Reuters August 4, 2006
U.S. intelligence pondering post-Fidel Cuba
By David Morgan
WASHINGTON (Reuters) - Fidel Castro's temporary departure from power has prompted the Bush administration to order a new intelligence assessment of Cuba's future, but experts say it is unlikely to yield many fresh insights.
Nearly 50 years after Castro first became a Cold War obsession for the CIA, current and former intelligence officials said Washington had no clear idea whether his brother Raul Castro could hold on to power after the communist leader's eventual death.
The problem, experts said, was that U.S. intelligence has had little success penetrating the upper echelons of Havana's political and military apparatus, despite repeated efforts to assassinate or topple Castro in the early years of his rule.
Following the surprise announcement on Monday night that Castro was temporarily handing power to his brother after stomach surgery, U.S. intelligence chief John Negroponte ordered analysts to produce new studies advising policy-makers on a post-Fidel Castro era, the current and former officials said.
A Negroponte spokesman had no comment.
Some said U.S. intelligence probably had no independent means of determining Castro's health.
"It'll be hard for the CIA to assure the president that it knows exactly what's going to happen if Castro dies or is incapacitated. They're going to get second-hand, third-hand information," former CIA officer Robert Baer said.
"It's like Iraq in the 1990s: we just didn't know what the generals around Saddam were thinking," he added.
U.S. authorities have been able to glean intelligence from some Cuban defectors, including Alcibiades Hidalgo, Raul Castro's one-time chief of staff and former Cuban ambassador to the United Nations.
But even those successes underscore the indirect nature of American intelligence, which is said to have few direct avenues into Cuba's closely knit decision-making apparatus.

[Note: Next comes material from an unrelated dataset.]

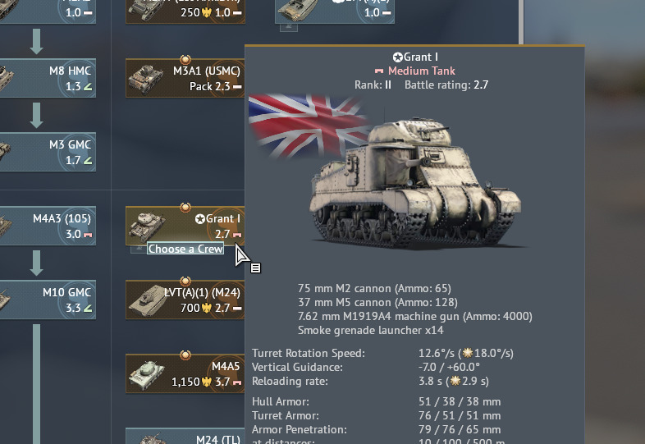
Task: Select the M10 GMC tank destroyer card
Action: 48,300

The U.S. economic embargo has long since ruled out any of the trade or commercial ties that have allowed intelligence operatives to plumb the inner machinations of other governments.
'SOVIET HIZBOLLAH'
During the Cold War, Cuba was viewed by Washington as an intolerable Soviet challenge to U.S. hegemony in the Western Hemisphere.
"For a while there, Cuba was sort of the Soviet Hizbollah," said John Pike, intelligence expert at GlobalSecurity.org.
But Cuba has lost its strategic status since the fall of the Soviet Union and the launch of President George W. Bush's war on terrorism. Scarce intelligence resources have been reallocated to more important areas, including counterterrorism.
Nowadays, intelligence officials said a main regional danger posed by Cuba was as an adviser on counterintelligence and internal security matters to leftist governments in Venezuela and Bolivia.
The public history of U.S. intelligence in Cuba began with embarrassment in the 1960s over the failed CIA-backed Bay of Pigs invasion and a mistaken assessment the Soviet Union was unlikely to deploy ballistic missiles on the island.
Using what intelligence officials describe as a ruthlessly efficient police apparatus, Cuba has succeeded in rounding up a number of U.S. agents and informers in the years since.
"There hasn't been a sustained history of good intelligence assets in Cuba," the former intelligence official said.
U.S. officials point to the case of Ana Belen Montes, a senior Cuba analyst for the Defence Intelligence Agency, as evidence of the counterintelligence threat Cuba still poses to the United States. She was convicted in 2002 of conspiracy to commit espionage for the Cubans.